RECORDS FOR THE EXERCISE ▸

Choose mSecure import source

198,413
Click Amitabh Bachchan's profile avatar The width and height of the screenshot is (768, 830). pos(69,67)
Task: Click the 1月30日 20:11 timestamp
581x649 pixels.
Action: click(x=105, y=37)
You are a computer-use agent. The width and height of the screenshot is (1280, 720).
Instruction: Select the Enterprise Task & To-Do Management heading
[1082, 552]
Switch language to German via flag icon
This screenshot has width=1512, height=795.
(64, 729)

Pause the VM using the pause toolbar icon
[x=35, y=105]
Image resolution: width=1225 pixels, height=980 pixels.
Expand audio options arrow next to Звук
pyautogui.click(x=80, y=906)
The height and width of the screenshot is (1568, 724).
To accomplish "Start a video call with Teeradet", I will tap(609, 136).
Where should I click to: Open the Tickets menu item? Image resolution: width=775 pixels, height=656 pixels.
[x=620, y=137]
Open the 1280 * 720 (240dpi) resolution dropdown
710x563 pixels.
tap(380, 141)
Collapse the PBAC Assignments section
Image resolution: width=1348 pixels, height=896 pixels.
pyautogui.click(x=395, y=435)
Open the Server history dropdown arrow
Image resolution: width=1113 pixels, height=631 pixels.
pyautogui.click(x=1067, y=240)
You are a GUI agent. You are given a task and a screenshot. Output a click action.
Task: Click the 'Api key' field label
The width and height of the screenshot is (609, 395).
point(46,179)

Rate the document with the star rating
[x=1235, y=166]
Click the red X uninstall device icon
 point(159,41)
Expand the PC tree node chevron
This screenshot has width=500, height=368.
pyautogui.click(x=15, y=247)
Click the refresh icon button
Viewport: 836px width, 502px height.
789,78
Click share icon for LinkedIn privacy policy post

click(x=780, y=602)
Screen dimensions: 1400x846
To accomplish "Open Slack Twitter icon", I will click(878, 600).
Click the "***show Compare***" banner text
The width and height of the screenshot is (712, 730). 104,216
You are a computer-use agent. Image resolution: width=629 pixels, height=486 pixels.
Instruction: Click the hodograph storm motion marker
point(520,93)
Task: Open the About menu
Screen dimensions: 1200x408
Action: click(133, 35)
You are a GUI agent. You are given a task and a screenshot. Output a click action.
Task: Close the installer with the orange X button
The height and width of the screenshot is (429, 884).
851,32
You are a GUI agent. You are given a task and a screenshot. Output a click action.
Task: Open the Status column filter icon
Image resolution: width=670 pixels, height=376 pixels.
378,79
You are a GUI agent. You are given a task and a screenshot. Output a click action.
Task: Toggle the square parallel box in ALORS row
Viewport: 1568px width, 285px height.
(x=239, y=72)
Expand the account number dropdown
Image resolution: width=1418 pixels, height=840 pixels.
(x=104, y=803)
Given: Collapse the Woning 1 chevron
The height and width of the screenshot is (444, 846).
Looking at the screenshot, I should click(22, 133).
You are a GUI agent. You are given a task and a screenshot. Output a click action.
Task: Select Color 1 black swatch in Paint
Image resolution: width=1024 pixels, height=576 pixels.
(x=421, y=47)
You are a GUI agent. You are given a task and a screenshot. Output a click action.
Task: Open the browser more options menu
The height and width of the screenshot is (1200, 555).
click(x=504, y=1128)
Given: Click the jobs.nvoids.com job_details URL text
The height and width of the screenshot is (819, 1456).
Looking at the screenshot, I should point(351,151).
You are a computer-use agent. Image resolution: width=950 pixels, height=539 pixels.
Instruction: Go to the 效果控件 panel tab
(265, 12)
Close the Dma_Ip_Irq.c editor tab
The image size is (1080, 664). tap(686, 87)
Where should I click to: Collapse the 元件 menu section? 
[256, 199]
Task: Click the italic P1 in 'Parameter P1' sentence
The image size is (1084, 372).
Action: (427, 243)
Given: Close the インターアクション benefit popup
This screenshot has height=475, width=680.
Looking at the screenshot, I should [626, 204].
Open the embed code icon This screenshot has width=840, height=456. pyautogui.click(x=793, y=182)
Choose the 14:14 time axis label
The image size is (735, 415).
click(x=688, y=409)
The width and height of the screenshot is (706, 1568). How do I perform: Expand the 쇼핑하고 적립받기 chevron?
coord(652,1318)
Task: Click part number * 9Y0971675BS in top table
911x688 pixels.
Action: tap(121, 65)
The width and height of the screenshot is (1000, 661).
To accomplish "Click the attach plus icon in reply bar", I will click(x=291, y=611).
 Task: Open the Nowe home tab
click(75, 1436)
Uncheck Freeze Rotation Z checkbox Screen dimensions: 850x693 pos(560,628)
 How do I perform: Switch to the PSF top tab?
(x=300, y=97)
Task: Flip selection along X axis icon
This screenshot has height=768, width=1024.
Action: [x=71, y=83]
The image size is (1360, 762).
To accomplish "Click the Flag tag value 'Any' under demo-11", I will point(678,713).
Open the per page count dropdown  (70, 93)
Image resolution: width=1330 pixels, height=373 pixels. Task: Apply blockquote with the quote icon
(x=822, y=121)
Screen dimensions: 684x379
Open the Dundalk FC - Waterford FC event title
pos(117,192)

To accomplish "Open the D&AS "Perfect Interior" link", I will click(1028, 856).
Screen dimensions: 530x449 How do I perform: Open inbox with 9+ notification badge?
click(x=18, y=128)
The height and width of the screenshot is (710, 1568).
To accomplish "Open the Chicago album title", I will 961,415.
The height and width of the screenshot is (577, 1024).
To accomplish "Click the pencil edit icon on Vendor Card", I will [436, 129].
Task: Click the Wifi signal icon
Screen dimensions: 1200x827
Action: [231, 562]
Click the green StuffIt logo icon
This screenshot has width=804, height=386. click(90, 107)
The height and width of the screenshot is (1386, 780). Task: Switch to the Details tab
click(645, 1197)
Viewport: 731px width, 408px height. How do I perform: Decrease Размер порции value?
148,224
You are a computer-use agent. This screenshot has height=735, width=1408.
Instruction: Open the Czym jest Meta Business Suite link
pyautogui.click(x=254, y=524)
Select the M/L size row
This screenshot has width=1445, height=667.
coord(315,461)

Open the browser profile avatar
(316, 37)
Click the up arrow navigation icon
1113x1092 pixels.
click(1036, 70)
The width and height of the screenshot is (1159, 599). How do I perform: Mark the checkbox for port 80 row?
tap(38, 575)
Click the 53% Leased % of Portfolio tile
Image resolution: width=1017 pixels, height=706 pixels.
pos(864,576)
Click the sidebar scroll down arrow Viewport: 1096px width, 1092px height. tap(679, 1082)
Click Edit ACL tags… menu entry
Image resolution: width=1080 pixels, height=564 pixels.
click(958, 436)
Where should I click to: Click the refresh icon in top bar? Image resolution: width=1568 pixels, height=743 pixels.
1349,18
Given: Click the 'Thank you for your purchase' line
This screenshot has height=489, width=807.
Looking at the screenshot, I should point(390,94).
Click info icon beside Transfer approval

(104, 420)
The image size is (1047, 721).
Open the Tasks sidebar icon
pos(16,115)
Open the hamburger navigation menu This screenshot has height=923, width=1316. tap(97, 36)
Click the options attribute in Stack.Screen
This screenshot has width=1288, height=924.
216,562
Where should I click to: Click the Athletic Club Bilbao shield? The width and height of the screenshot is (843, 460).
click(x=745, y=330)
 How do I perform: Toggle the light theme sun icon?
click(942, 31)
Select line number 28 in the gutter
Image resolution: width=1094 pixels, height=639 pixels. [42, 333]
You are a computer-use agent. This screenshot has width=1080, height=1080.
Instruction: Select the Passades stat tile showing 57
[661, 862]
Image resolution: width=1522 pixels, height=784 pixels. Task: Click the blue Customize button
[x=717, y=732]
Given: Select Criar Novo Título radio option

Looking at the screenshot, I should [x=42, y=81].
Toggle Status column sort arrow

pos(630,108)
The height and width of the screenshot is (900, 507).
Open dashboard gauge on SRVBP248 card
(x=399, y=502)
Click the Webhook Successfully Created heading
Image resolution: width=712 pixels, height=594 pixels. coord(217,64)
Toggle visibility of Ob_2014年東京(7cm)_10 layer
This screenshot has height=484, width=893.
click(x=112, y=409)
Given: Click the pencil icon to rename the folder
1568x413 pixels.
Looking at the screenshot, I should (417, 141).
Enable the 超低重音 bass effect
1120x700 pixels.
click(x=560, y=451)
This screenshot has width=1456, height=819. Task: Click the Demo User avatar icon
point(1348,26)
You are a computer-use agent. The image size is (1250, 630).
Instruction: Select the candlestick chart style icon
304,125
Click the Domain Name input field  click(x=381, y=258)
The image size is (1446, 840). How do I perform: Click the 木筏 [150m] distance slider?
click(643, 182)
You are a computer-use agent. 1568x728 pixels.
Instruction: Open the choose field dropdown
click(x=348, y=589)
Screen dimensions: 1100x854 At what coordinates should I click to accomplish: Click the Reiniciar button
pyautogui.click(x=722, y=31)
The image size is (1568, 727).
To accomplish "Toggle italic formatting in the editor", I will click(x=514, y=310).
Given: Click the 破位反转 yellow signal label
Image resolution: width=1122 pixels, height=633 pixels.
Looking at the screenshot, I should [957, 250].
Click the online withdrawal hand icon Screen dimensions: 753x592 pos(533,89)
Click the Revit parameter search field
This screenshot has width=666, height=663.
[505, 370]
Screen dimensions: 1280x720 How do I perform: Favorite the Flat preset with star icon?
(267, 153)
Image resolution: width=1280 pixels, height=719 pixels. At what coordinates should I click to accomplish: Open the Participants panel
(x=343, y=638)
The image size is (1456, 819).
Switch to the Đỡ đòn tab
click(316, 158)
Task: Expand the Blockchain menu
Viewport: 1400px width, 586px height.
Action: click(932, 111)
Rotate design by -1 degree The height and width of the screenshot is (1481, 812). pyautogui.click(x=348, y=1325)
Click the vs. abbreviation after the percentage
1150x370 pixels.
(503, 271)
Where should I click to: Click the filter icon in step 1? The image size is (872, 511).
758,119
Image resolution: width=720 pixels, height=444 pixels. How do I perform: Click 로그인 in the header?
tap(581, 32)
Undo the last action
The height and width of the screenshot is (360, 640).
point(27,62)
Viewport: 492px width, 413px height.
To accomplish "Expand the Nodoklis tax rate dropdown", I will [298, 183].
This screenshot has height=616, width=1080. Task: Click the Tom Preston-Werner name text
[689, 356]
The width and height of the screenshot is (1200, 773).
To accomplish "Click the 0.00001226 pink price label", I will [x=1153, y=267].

HOW TO COMPLETE THIS TASK ▸ Your answer should be the lines above, from the line containing "Open the hamburger" up to and including the line containing "Click the Domain", reproduced exactly and with nothing else.

TASK ANSWER ▸
Open the hamburger navigation menu This screenshot has height=923, width=1316. tap(97, 36)
Click the options attribute in Stack.Screen
This screenshot has width=1288, height=924.
216,562
Where should I click to: Click the Athletic Club Bilbao shield? The width and height of the screenshot is (843, 460).
click(x=745, y=330)
 How do I perform: Toggle the light theme sun icon?
click(942, 31)
Select line number 28 in the gutter
Image resolution: width=1094 pixels, height=639 pixels. [42, 333]
You are a computer-use agent. This screenshot has width=1080, height=1080.
Instruction: Select the Passades stat tile showing 57
[661, 862]
Image resolution: width=1522 pixels, height=784 pixels. Task: Click the blue Customize button
[x=717, y=732]
Given: Select Criar Novo Título radio option

Looking at the screenshot, I should [x=42, y=81].
Toggle Status column sort arrow

pos(630,108)
The height and width of the screenshot is (900, 507).
Open dashboard gauge on SRVBP248 card
(x=399, y=502)
Click the Webhook Successfully Created heading
Image resolution: width=712 pixels, height=594 pixels. coord(217,64)
Toggle visibility of Ob_2014年東京(7cm)_10 layer
This screenshot has height=484, width=893.
click(x=112, y=409)
Given: Click the pencil icon to rename the folder
1568x413 pixels.
Looking at the screenshot, I should (417, 141).
Enable the 超低重音 bass effect
1120x700 pixels.
click(x=560, y=451)
This screenshot has width=1456, height=819. Task: Click the Demo User avatar icon
point(1348,26)
You are a computer-use agent. The image size is (1250, 630).
Instruction: Select the candlestick chart style icon
304,125
Click the Domain Name input field  click(x=381, y=258)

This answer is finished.